For Deathly Encounters!, an evening event hosted at the Museum of Archaeology and Anthropology in central Cambridge, we were excited to trial two new variations on our workshops. In both cases, the value comes from engaging with historic approaches to death in culture, and from the rich conversations which are prompted by social handicrafts.
- Mourning ribbons
For this activity, participants could grab a drink and join us at the craft table to learn about the traditions of mourning ribbons.
In Western culture, mourning ribbons and mourning jewellery have been used back to the 14th century. They include rings, beads, ribbons and rosettes, usually black in colour, and often incorporating some commemoration of a specific person who has died. In some case, mourning jewellery includes images of the deceased, locks of their hair, or even teeth.
In the eighteenth century, strict social codes around mourning required widows, widowers and other relatives to wear different degrees of black and sombre-coloured clothing, thus visible and publicly marking the period of mourning which could last several years. Mourning ribbons are used to this day, sometimes as symbols of activism rather than personal connection to a dead person.
In practice, then, it was necessary after a death for the family – primarily the women and servants – to arrange quickly for clothes and accessories to be altered to add black ribbons and crepe, veils and black stone jewellery. In our workshop, we try our hand at creating mourning ribbons and memento mori whilst discussing what effects it might have had on the experience of bereavement and grief to engage in the family ritual of mourning.
- Fortune tellers
This activity asks participants to recall the playground game of folding origami fortune tellers. Using some beautiful paper we asked each crafter to take their time and choose words which they connected to death and dying. The responses were startling in their variety.

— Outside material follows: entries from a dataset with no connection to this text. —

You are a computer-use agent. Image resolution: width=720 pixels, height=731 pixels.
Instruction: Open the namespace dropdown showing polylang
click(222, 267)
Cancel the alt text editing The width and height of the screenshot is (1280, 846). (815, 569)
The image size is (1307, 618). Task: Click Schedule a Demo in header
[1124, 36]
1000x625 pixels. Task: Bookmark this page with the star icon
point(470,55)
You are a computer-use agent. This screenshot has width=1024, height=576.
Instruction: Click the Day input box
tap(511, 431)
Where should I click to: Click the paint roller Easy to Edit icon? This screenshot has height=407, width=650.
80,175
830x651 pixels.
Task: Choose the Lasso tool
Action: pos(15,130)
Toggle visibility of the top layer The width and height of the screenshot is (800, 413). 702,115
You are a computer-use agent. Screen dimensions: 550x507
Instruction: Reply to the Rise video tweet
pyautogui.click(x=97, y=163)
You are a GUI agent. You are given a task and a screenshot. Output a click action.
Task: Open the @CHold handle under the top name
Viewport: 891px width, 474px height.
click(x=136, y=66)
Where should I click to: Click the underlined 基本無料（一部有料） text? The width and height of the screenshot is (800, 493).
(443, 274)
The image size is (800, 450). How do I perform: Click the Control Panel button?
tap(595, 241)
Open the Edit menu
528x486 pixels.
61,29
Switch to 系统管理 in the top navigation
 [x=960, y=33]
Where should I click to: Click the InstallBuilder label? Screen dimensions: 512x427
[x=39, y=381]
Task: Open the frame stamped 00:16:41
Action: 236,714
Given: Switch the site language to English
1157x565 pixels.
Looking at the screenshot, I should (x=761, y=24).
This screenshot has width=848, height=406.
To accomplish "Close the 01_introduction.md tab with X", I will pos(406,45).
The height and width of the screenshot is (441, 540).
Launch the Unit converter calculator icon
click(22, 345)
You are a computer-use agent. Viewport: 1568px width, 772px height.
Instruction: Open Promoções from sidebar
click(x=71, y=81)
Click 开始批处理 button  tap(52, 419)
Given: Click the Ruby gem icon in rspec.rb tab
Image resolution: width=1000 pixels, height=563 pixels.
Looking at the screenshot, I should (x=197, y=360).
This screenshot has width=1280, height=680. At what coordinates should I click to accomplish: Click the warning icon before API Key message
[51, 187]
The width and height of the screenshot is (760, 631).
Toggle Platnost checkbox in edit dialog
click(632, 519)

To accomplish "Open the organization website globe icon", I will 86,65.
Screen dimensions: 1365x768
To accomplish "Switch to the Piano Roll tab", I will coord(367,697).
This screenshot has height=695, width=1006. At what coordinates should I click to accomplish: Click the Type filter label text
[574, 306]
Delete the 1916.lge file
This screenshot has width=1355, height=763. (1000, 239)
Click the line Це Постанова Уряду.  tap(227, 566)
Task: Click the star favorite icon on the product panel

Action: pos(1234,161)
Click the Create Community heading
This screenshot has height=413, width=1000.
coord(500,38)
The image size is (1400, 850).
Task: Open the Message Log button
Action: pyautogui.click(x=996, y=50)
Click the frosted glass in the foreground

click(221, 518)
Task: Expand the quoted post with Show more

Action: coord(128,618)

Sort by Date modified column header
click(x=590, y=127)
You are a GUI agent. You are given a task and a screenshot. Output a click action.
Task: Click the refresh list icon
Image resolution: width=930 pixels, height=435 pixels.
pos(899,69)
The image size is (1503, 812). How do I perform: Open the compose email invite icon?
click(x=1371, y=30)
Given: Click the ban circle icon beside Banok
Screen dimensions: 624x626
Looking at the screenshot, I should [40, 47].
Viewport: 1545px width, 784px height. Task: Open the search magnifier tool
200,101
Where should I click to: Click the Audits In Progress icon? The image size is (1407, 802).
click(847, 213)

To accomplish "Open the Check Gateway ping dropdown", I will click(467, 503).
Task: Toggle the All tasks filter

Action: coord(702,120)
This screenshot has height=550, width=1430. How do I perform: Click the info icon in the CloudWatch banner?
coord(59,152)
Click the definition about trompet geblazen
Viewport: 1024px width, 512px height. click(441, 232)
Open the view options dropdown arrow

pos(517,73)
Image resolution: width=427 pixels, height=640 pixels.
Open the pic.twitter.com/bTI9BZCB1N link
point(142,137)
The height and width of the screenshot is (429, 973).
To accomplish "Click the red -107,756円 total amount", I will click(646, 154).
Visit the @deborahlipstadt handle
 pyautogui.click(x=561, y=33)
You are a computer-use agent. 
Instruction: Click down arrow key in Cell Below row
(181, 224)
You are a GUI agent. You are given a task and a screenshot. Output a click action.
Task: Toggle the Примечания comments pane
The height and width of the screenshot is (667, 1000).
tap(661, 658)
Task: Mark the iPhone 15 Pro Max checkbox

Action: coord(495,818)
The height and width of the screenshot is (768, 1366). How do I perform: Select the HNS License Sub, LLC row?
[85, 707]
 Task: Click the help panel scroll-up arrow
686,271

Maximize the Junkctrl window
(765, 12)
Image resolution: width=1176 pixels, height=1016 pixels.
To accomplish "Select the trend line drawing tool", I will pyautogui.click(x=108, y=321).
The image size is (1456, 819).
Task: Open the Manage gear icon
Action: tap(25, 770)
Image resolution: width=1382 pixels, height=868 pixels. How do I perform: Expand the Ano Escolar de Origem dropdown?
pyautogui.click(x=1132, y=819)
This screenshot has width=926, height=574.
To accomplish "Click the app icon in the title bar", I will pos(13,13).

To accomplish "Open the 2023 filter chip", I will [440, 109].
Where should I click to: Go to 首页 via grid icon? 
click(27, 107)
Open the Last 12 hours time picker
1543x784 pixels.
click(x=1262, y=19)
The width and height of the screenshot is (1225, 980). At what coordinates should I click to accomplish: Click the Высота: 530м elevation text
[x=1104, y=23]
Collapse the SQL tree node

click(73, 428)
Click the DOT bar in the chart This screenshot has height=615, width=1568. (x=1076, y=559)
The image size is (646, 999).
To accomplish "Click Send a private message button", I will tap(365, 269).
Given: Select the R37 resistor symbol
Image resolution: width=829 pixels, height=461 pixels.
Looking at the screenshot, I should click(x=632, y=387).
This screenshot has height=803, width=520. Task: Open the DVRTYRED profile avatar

The fortune tellers could then be passed around for others to discover.
A fortune teller is a playful way to recall words and ideas that are important to you, and to place these in dialogue with other perspectives. For inspiration, you might use a poem, picture or phrase as the basis for the selection of words. You could use all verbs, or all nouns; colours; questions; words connected to the body; words connected to a person. Vocabulary of the natural world were common. One visitor to the stand wrote messages of hope and comfort. One participant wrote “game over” on all eight triangles.